Sum[(-1)^n (n^(1/n) - 1), {n, 1, Infinity}],

it got me wondering what the divergent

Sum[(I)^n (n^(1/n) - I), {n, 1, Infinity}],

where I is the imaginary unit in 2 places above, does.

I found out the sum has 4 accumulation points.

Here is how I deduced that:

l = N[Accumulate[Table[(I)^k (k^(1/k) - I), {k, 100}]]];

ListPlot[(Tooltip[{Re[#1], Im[#1]}] &) /@ l, AspectRatio -> 1]

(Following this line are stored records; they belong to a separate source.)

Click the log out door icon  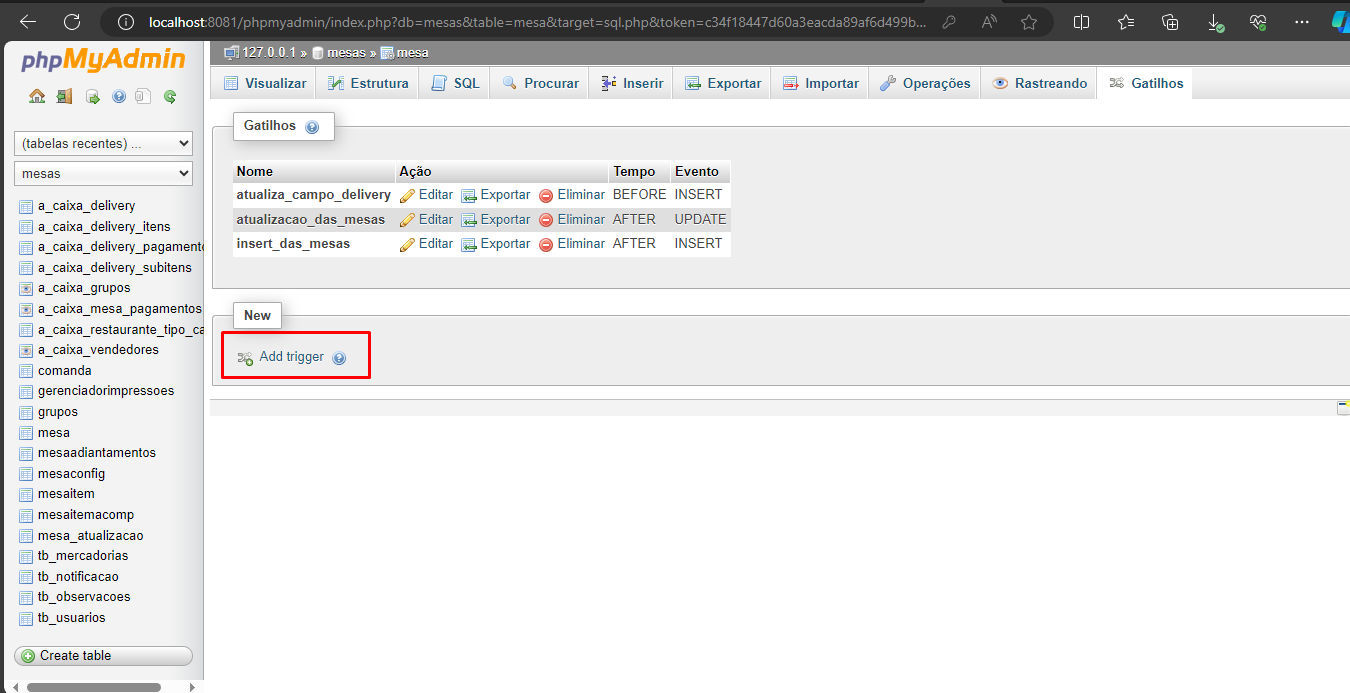coord(64,97)
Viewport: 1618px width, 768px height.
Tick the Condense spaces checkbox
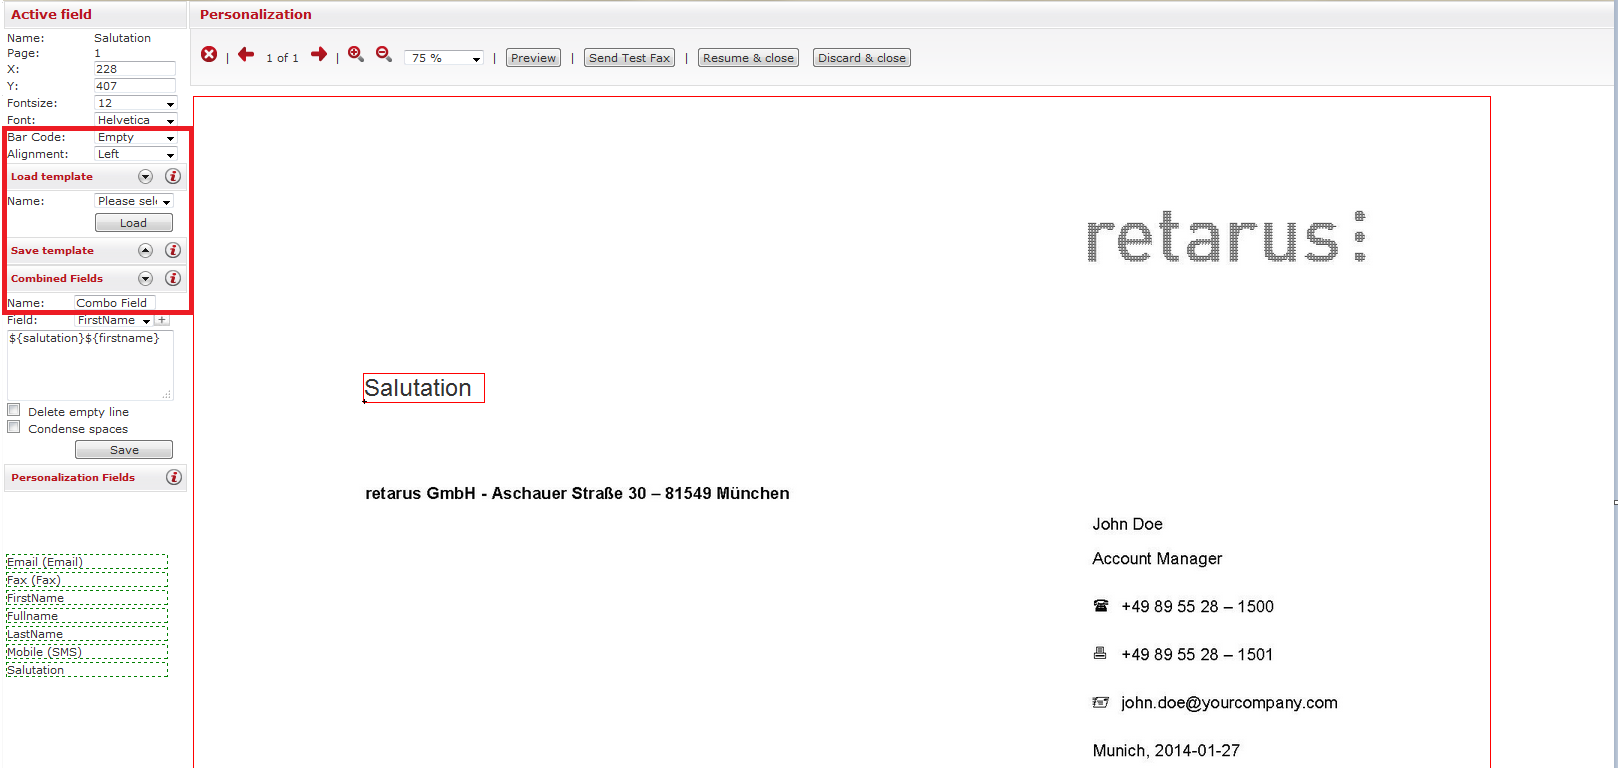pos(14,427)
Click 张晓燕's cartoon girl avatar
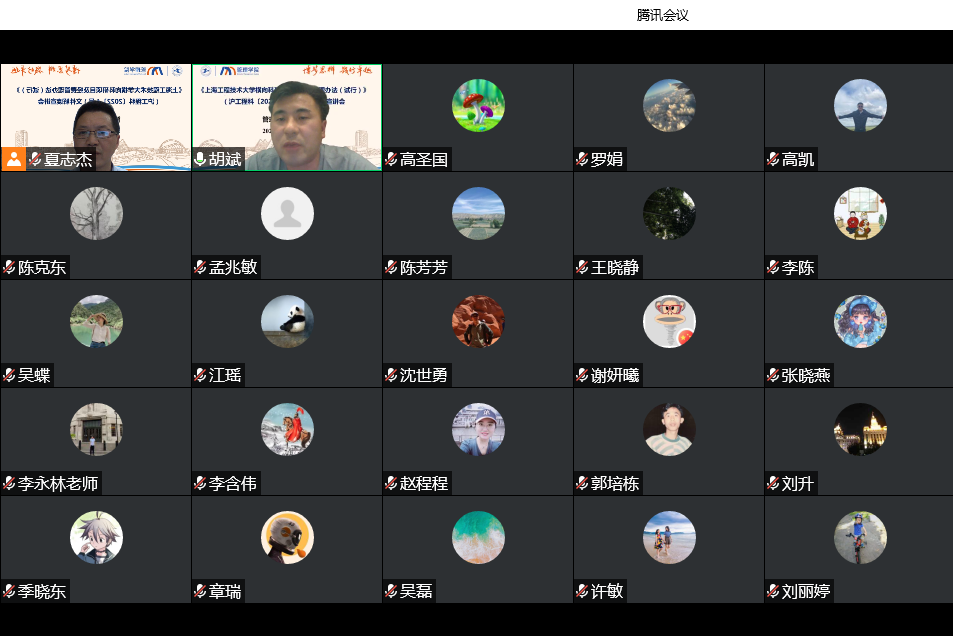 pyautogui.click(x=860, y=322)
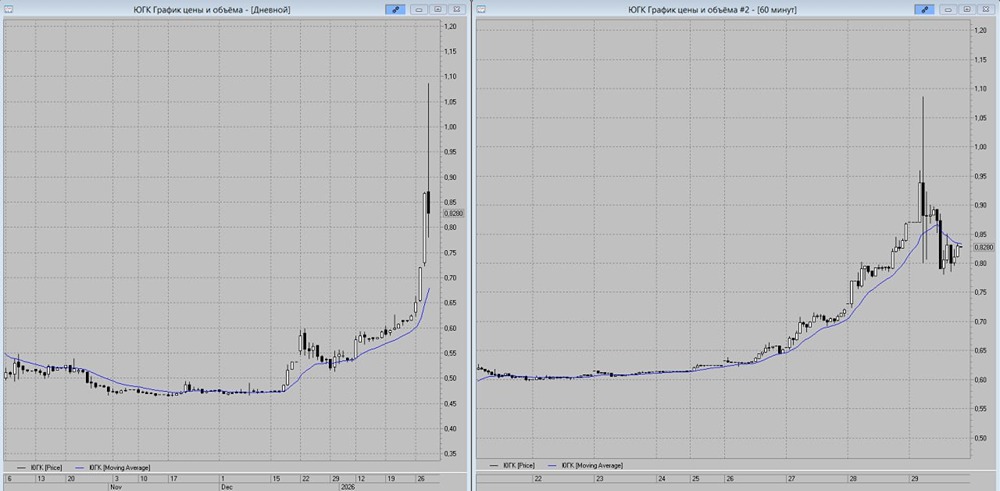
Task: Close the daily chart window
Action: pyautogui.click(x=455, y=9)
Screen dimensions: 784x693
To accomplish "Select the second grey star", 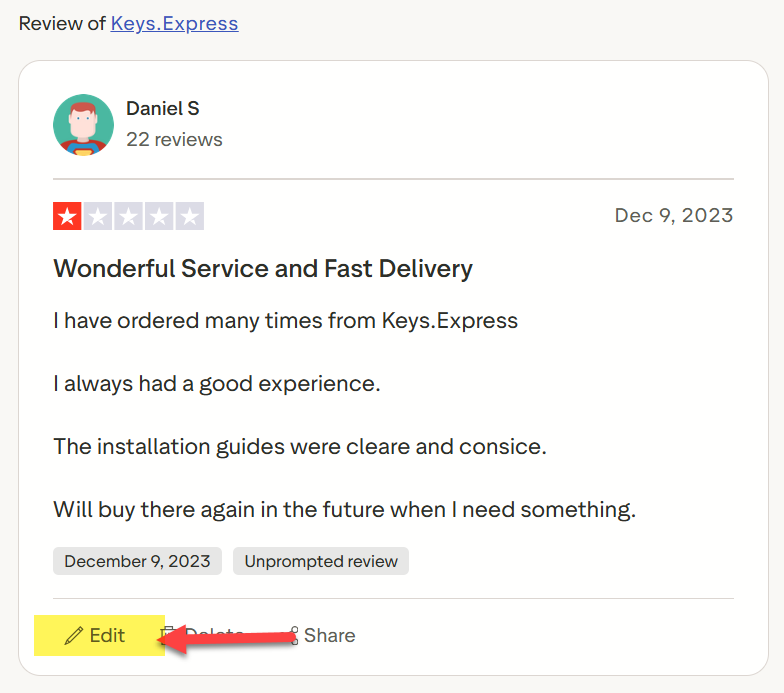I will click(x=98, y=216).
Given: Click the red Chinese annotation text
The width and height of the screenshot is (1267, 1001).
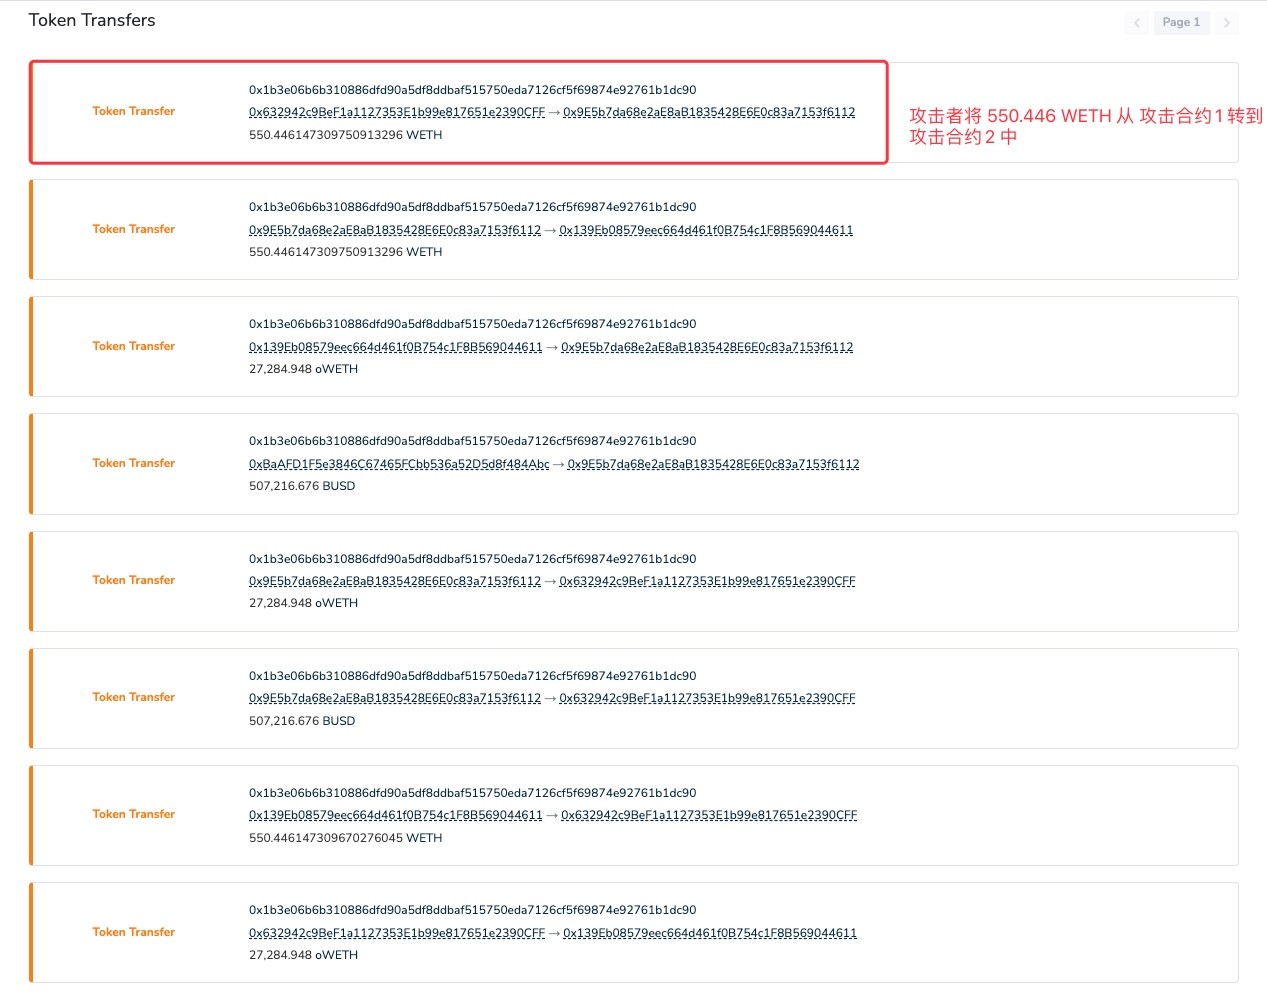Looking at the screenshot, I should (1086, 126).
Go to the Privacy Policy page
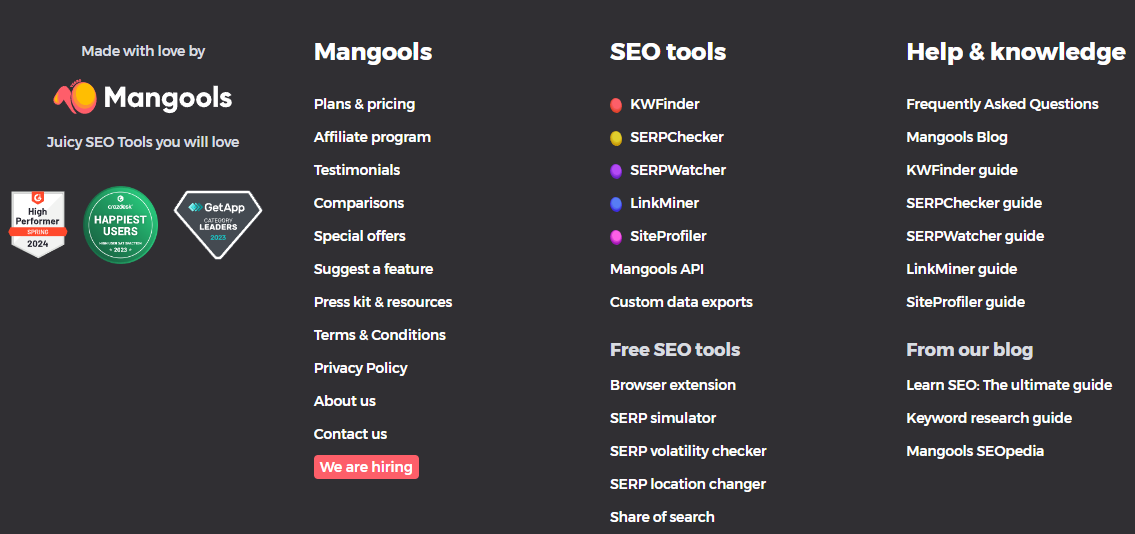The image size is (1135, 534). [360, 368]
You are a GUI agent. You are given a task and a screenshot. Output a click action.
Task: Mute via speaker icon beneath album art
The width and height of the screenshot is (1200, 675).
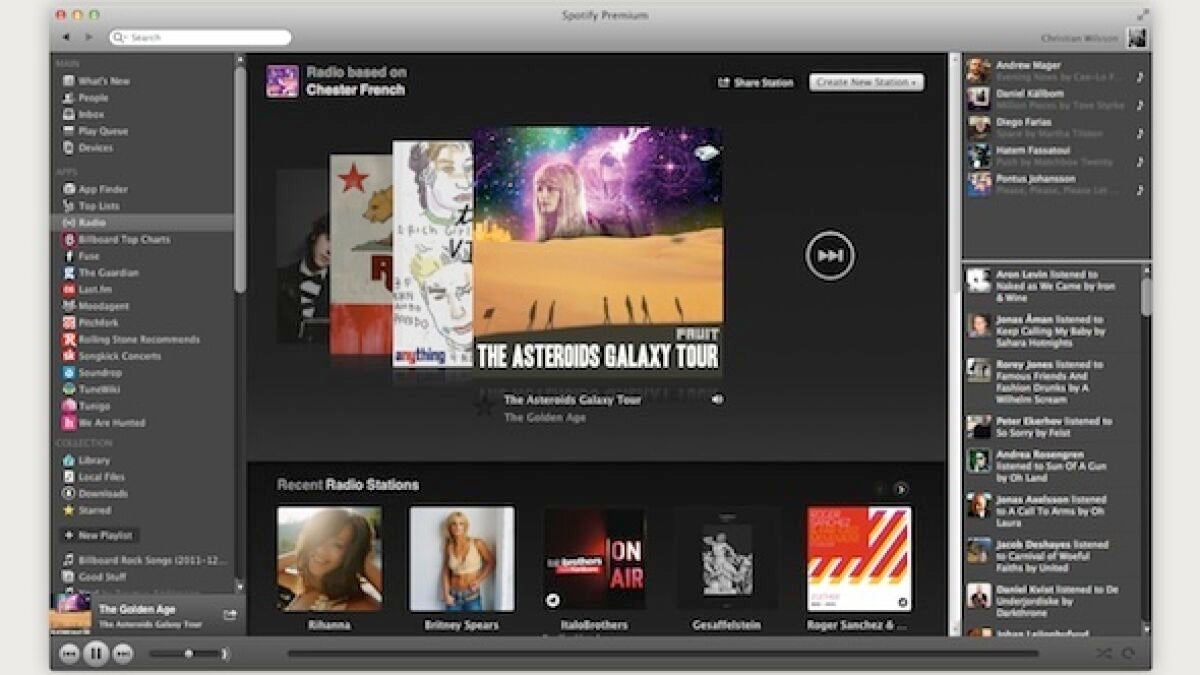coord(717,399)
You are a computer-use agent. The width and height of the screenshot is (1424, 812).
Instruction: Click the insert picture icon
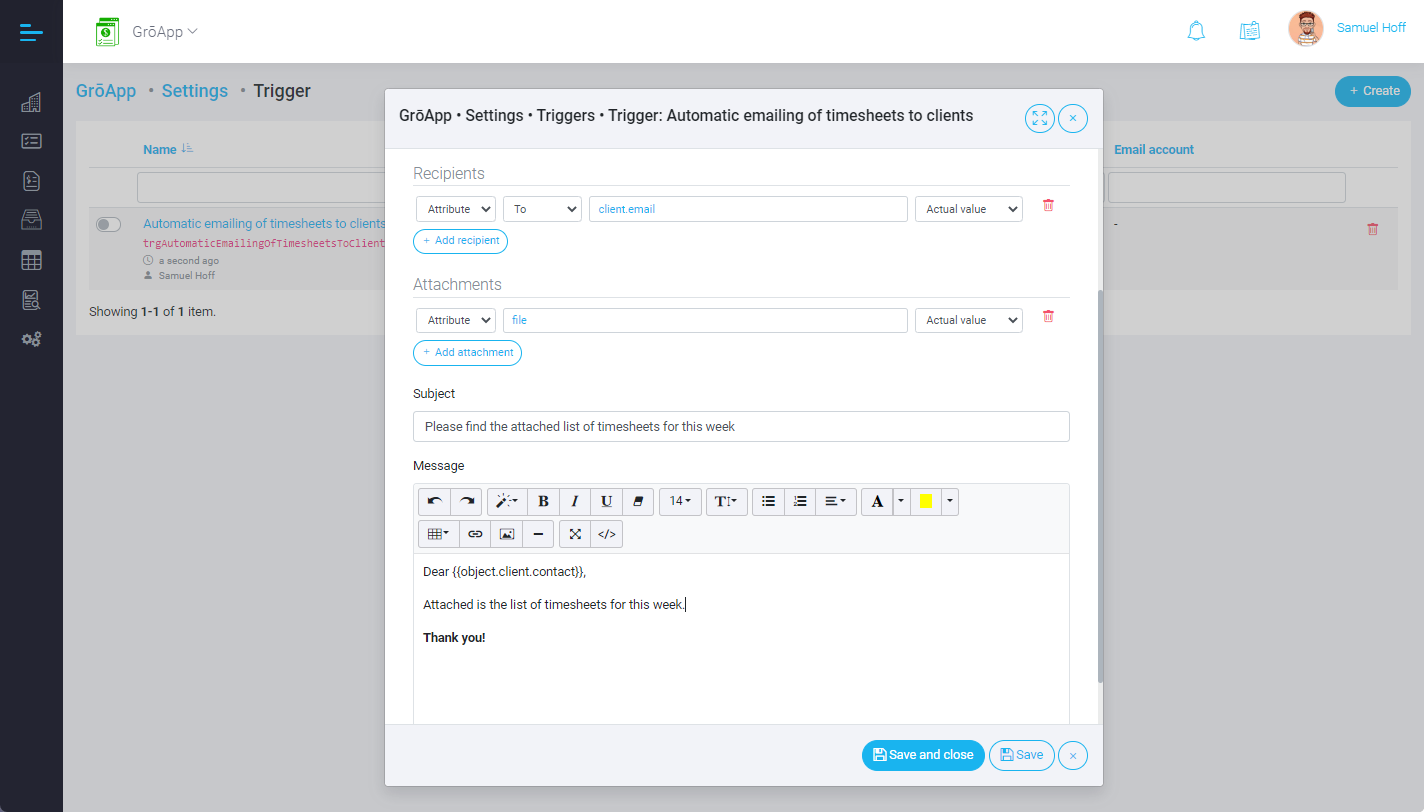507,534
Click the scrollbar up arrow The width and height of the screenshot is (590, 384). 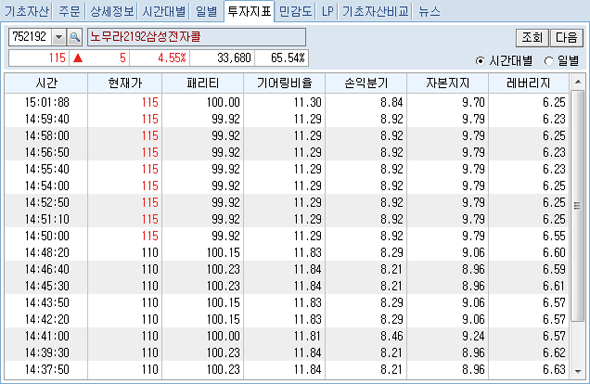(578, 82)
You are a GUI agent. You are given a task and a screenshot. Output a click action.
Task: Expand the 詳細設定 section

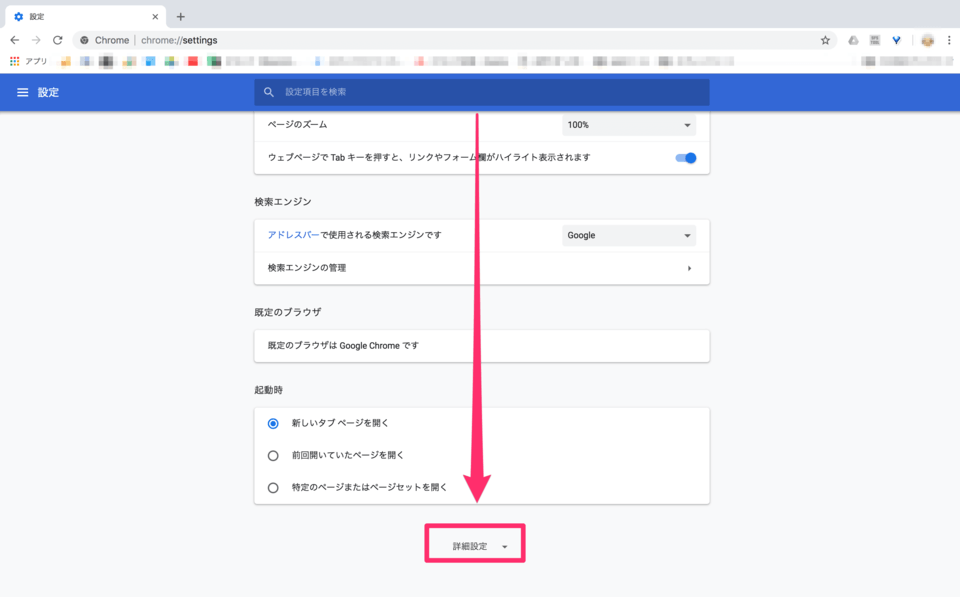pos(474,543)
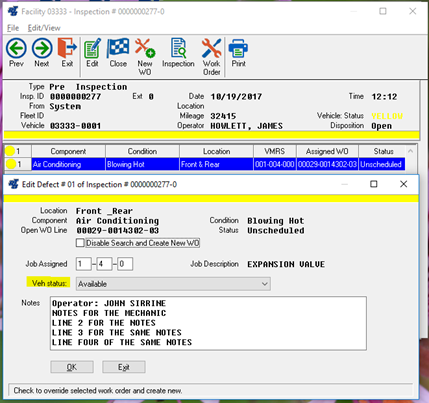Print the inspection using printer icon
Screen dimensions: 429x403
[x=238, y=52]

In[24]:= Table[l[[-x]], {x, 1, 4}]

Out[24]= {-0.165382 - 0.258948 I, -1.21251 + 0.741052 I, -0.21251 + 
  1.78856 I, 0.835387 + 0.788561 I}

In[25]:= l = N[Accumulate[Table[(I)^k (k^(1/k) - I), {k, 1000}]]];

In[26]:= ListPlot[(Tooltip[{Re[#1], Im[#1]}] &) /@ l, 
 AspectRatio -> 1]

In[27]:= Table[l[[-x]], {x, 1, 4}]

Out[27]= {-0.185294 - 0.238851 I, -1.19223 + 0.761149 I, -0.192226 + 
  1.76809 I, 0.814718 + 0.768086 I}

In[28]:= l = N[Accumulate[Table[(I)^k (k^(1/k) - I), {k, 10000}]]];

In[29]:= ListPlot[(Tooltip[{Re[#1], Im[#1]}] &) /@ l, 
 AspectRatio -> 1]

In[30]:= Table[l[[-x]], {x, 1, 4}]

Out[30]= {-0.188296 - 0.235846 I, -1.18922 + 0.764154 I, -0.189218 + 
  1.76508 I, 0.811704 + 0.765075 I}

In[39]:= -0.18829645859705124` - 
 0.23584620227704534` I - (-1.189217916916732` + 0.7641537977229609` I)

Out[39]= 1.00092 - 1. I

In[40]:= -0.18921791691673207` + 
 1.7650753382290296` I - (0.8117037057913876` + 0.7650753382290443` I)

Out[40]= -1.00092 + 1. I

In[41]:= -1.189217916916732` + 
 0.7641537977229609` I - (-0.18921791691673207` + 
   1.7650753382290296` I)

Out[41]= -1. - 1.00092 I,

where the 1.00092 either eventually goes to 1 as n goes to infinity or it could be a separate (probably new) constant that the accumulation points differ by.